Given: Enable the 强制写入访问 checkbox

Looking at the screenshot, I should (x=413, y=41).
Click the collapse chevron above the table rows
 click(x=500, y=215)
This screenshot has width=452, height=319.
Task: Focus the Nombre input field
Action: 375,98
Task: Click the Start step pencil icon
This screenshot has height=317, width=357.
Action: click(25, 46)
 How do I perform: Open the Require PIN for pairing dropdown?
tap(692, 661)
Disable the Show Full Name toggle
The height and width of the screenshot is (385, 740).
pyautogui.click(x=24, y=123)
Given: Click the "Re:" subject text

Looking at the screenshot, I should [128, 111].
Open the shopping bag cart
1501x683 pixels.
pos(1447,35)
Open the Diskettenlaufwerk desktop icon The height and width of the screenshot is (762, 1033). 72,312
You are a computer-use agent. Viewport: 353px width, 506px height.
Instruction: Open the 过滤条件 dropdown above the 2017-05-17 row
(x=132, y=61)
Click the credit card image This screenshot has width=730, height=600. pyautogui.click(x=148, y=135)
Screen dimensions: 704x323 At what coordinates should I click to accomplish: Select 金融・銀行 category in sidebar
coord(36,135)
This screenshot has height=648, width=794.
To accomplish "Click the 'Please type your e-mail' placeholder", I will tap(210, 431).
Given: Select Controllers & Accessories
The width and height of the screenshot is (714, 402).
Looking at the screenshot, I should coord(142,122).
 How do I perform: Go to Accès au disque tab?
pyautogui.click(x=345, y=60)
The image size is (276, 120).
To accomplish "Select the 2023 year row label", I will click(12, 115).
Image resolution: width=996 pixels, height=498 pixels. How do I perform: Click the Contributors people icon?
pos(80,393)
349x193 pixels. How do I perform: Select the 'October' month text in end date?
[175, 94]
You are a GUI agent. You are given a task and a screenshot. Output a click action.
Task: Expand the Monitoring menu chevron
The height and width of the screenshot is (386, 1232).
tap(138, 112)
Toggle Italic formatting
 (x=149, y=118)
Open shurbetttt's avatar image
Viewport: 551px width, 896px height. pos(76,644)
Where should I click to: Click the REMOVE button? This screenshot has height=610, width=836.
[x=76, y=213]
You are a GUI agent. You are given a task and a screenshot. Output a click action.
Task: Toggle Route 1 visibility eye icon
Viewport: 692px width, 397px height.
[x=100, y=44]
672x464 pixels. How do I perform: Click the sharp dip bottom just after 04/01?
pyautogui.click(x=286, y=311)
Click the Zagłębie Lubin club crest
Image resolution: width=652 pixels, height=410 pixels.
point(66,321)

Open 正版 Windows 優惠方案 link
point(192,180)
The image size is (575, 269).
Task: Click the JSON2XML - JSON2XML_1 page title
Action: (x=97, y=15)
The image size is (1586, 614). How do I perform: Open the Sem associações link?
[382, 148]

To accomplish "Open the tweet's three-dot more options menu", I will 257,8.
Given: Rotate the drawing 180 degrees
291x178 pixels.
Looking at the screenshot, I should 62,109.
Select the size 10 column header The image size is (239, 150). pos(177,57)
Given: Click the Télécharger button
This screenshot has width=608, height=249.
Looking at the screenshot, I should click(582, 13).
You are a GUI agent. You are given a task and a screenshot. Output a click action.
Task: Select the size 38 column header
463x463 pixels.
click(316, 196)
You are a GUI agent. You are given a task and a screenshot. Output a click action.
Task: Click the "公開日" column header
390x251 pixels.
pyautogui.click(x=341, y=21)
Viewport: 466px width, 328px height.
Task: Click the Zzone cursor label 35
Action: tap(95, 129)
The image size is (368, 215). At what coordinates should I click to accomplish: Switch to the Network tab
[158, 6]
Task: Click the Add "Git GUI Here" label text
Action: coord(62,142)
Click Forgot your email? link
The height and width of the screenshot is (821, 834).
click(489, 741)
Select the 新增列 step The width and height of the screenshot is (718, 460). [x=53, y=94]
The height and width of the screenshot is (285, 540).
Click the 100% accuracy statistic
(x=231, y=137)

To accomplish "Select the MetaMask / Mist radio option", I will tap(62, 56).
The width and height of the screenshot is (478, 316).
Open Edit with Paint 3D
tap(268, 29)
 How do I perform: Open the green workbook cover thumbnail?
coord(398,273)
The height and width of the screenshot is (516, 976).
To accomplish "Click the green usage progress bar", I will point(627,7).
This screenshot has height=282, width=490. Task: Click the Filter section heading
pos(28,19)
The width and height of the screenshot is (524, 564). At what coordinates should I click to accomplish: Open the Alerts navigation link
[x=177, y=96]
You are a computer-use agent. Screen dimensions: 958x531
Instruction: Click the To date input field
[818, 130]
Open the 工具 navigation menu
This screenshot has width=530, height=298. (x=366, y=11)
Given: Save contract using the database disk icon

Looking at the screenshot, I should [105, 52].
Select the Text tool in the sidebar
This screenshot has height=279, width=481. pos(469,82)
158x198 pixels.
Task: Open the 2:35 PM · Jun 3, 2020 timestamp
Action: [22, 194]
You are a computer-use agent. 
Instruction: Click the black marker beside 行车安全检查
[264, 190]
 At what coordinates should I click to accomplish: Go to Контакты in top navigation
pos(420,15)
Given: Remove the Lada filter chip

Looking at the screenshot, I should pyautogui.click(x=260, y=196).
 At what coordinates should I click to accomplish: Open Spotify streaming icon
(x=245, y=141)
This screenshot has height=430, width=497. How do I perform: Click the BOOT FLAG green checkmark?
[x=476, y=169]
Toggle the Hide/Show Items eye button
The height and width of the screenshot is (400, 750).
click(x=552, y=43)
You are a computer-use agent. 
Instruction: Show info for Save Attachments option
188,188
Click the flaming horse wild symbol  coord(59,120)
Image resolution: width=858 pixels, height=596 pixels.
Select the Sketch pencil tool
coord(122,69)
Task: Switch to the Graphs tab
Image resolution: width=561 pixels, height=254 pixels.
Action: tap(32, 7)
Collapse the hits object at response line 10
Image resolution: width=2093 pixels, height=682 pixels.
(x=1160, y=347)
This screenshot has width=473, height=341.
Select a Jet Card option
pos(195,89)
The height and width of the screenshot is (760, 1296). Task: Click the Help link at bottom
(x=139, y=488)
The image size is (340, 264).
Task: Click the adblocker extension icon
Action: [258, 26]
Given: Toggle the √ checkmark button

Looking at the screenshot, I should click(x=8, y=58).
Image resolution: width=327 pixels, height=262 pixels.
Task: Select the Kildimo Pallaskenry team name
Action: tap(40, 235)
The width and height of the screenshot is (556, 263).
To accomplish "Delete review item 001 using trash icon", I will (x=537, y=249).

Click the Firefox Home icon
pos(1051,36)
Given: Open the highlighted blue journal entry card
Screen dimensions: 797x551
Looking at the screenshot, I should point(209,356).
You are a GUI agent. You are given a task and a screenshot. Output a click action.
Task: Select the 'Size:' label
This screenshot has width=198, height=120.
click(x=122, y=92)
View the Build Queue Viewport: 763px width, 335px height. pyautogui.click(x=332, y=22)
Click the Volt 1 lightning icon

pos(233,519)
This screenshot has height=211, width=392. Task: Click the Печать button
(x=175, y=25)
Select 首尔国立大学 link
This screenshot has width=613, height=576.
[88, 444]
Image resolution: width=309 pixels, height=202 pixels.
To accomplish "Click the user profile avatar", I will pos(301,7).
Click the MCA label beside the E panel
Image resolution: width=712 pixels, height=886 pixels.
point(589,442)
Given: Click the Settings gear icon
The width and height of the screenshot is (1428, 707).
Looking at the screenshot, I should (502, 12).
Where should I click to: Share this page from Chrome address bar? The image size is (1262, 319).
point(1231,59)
- - -
• _Problem to solve_: Starting from the records above, filter out all lines except those containing the word "header".

• _Completed exercise_:
Select the size 10 column header The image size is (239, 150). pos(177,57)
Task: Select the size 38 column header
Task: Click the "公開日" column header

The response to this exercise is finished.